En toch wil iemand niet altijd graag zijn diagnose weten. De mevrouw die in de intake knorrig op mijn vraag reageerde is absoluut niet de eerste die haar diagnose liever niet wilde weten.

Soms willen mensen een diagnose niet weten, omdat ze bang zijn voor wat ze te horen krijgen. Ze zijn bang om te weten wat hun nog aan narigheid boven het hoofd hangt. Deze mensen zullen ook niet graag de bijsluiter van medicijnen lezen. Behalve angst kunnen diagnoses in de psychiatrie ook nogal eens gevoelens van aversie oproepen. Zo wilde een mevrouw per se niet de diagnose borderline, omdat ze iemand kende die alcoholist was en steeds probeerde er een eind aan te maken. “En zo ben ik niet”, aldus deze mevrouw. Ze wilde niet via een diagnose deze ander als lotgenoot.

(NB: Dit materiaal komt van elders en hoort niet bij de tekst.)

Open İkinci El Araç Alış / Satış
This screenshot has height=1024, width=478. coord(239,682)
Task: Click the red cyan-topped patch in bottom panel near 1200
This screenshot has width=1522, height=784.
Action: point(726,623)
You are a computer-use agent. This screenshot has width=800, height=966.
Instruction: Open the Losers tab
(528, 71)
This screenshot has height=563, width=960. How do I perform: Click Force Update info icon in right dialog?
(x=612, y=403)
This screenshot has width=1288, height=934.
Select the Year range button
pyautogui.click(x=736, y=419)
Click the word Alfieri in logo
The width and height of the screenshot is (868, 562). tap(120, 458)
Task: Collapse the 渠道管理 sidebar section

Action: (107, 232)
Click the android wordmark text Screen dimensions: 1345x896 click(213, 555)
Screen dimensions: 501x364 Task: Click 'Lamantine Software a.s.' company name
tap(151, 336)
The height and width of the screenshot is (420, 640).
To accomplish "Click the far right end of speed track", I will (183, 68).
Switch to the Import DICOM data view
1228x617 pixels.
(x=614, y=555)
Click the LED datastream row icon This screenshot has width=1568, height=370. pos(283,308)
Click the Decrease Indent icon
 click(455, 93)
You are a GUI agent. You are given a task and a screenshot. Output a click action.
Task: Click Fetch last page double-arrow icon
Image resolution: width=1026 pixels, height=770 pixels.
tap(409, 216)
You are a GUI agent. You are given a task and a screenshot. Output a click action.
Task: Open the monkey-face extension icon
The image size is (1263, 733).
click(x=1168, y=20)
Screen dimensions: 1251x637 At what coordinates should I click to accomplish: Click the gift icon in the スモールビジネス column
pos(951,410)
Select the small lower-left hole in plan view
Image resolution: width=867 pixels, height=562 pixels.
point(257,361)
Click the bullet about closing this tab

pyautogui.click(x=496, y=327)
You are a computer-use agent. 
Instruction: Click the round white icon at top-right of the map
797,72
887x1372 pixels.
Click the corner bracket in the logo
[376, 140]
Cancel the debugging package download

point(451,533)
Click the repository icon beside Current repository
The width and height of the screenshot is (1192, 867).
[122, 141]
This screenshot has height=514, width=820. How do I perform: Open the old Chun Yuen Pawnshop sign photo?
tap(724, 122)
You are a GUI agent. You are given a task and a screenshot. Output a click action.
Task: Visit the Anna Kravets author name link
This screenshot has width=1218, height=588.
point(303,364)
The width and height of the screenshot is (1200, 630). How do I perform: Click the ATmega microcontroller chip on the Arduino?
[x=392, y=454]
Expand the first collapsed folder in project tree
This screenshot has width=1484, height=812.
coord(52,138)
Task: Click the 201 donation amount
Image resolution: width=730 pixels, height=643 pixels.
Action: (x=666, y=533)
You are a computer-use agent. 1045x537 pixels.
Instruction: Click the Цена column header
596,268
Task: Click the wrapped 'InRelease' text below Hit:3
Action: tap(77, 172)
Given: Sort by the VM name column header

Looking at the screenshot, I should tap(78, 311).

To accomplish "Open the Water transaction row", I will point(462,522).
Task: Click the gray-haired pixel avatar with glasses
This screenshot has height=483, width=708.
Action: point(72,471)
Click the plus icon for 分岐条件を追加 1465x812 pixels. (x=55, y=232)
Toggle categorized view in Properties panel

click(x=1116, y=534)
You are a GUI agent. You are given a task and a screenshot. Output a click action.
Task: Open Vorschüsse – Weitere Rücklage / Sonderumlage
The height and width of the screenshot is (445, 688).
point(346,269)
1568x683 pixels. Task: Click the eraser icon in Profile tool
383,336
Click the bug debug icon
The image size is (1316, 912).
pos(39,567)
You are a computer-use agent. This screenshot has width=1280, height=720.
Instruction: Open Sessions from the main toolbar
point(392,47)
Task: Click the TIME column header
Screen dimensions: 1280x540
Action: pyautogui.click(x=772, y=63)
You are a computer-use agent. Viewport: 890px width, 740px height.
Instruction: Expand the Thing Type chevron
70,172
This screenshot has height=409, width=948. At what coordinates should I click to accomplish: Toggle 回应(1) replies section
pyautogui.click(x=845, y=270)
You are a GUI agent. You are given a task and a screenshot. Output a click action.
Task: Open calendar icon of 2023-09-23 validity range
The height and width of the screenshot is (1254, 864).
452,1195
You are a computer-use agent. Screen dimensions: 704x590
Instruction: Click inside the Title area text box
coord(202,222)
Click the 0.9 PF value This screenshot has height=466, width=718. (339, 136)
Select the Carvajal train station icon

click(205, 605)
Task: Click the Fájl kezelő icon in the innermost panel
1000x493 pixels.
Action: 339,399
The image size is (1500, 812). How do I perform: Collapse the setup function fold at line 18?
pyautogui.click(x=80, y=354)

Een dergelijke aversie kan berusten op onkunde ten aanzien van een stoornis en bijbehorende symptomen. Maar de tegenzin tegen een diagnose heeft ook te maken met de status die een dergelijke diagnose in het maatschappelijk verkeer heeft. Wie hartklachten heeft kan veelal rekenen op steun en begrip vanuit de omgeving, wie onduidelijke vermoeidheidsklachten heeft wordt mogelijk vooral aangespoord of opgejaagd om door te zetten. En iemand die uitkomt voor haar borderlinestoornis is mogelijk bang voor de consequenties die dit kan hebben op het werk of in de vriendenkring. Met de ene diagnose presenteer je jezelf gemakkelijker dan met de andere.

En er is nog een reden waarom diagnoses gevoelig liggen. Diagnoses lijken verbonden met macht in relaties. Je kunt zeggen dat een diagnose stellen soms gevoeld wordt als een oordeel vellen. Het kan de macht accentueren van degene die de diagnose stelt. Met de diagnose komt mee wat er moet gebeuren aan (nare) behandeling, of wordt de toekomst onzeker.

Maar de patiënt kan desgewenst ook zelf macht halen uit een diagnose . Wanneer een patiënt eenmaal een diagnose ‘heeft’, dan kan hij deze gebruiken naar anderen, voor goede zelfzorg, maar soms ook om zich achter te verschuilen wanneer hij iets niet wil.

Een patiënte had dit ervaren en vertelde: “Laatst was ik een dag met vrienden naar het pretpark, ik had het eigenlijk wel gezien en wilde naar huis. Als ik dat zeg, dan gebeurt dat nu zomaar, omdat ze weten dat ik op mijn grenzen moet letten. Met mijn diagnose borderline kan ik nu heel dominant worden.”

Wat kunnen we uit dit alles concluderen? Duidelijk is dat diagnoses nodig zijn om een juiste behandeling te kiezen en helpen om lotgenoten te vinden. Maar diagnoses kunnen ook afschrikken, omdat ze een angstig beeld oproepen van wat je te wachten staat, of omdat ze je confronteren met anderen waar je niet op wil lijken. Diagnoses kunnen tenslotte ook een gevoel van kleinheid geven, of zijn een pasje waarmee je je juist groter en sterker gaat voelen.

Vanwege deze grote belangen is het zorgvuldig en respectvol stellen van een diagnose van groot belang. De typering ‘geschifte kip’ lijkt dan ook in de verste verte niet op een diagnose, meer op burenroddel of borrelpraat. Toch wordt deze ‘diagnose’ toegeschreven aan Freud, die juist bekend stond om zijn zeer nauwkeurige diagnoses. Een behandelplan omvat naast een diagnose ook een plan van aanpak. Toen Freud deze patiënte verwees naar een leerling, luidde het volledige behandelplan: ‘Geschifte kip. Drie maanden (behandeling)’. Het was zonder meer kort en krachtig.